---------- DATASET RECORDS
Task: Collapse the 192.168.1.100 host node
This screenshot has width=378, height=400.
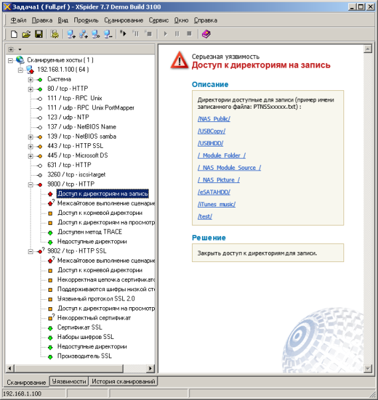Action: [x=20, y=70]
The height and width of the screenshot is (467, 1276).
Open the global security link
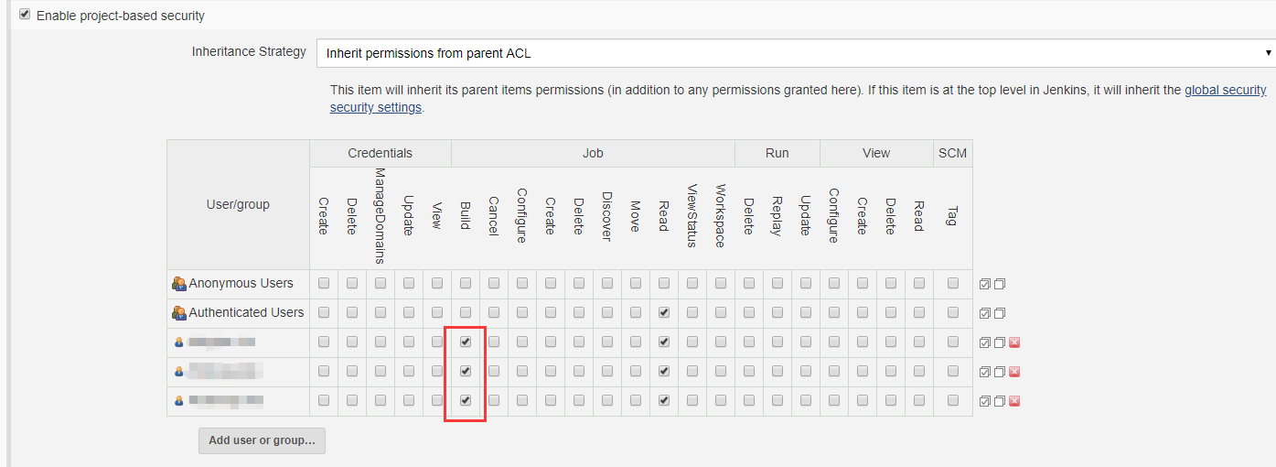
--------------------
▸ TASK REQUIREMENTS: Restate the records above word for word, without the pictures.

▸ THE COMPLETED TASK:
Task: Collapse the 192.168.1.100 host node
This screenshot has width=378, height=400.
Action: [x=20, y=70]
The height and width of the screenshot is (467, 1276).
Open the global security link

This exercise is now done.